▶ **Exercise brief**
Locate, in the data below, the line that contains "Open 传染病登记 report icon in tree" and the line that contains "Viewport: 1293px width, 924px height."; reproduce exactly those two lines and every line between them, nothing more.

▶ **Available data**
============
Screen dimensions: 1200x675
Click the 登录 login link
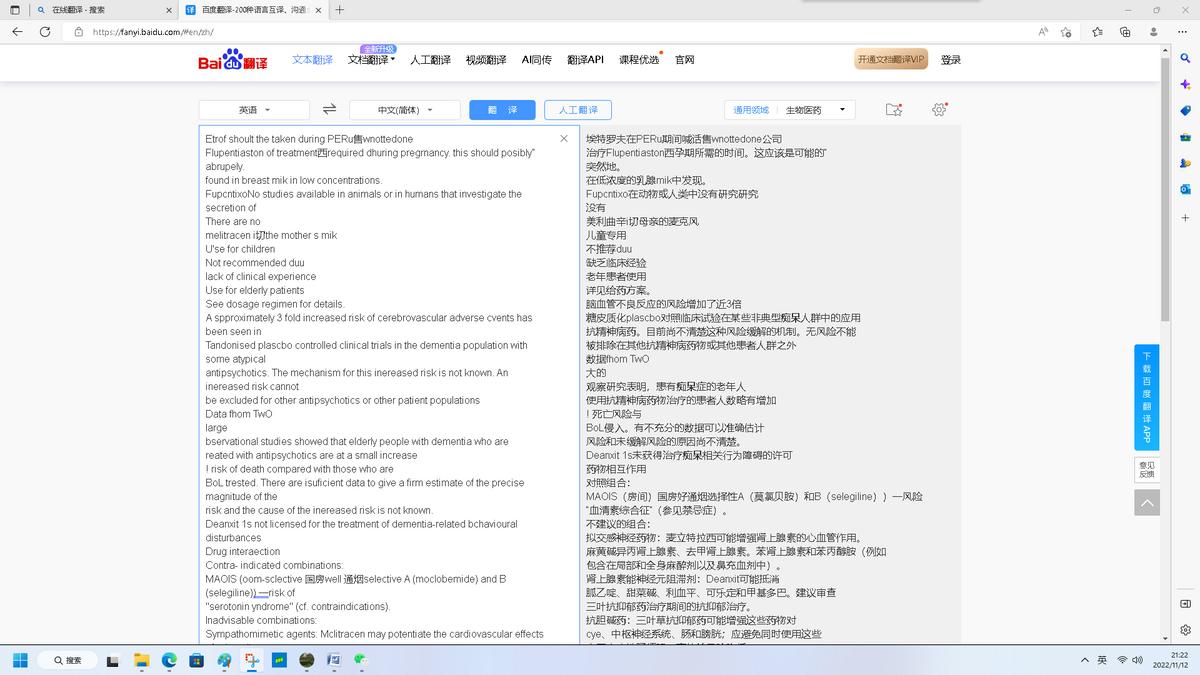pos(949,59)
============
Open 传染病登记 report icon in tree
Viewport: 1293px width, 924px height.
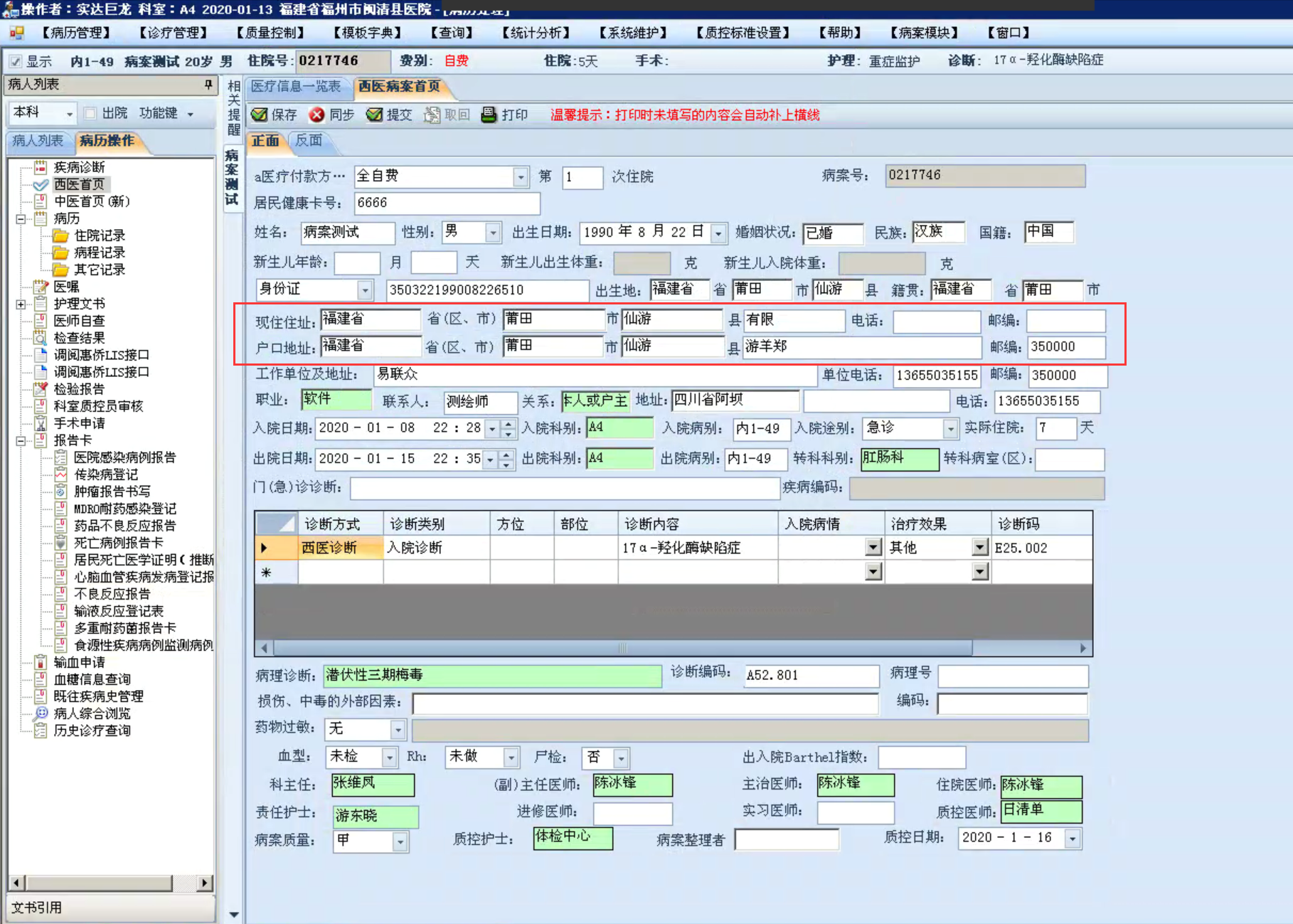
============
▶ **Reply**
Open 传染病登记 report icon in tree
Viewport: 1293px width, 924px height.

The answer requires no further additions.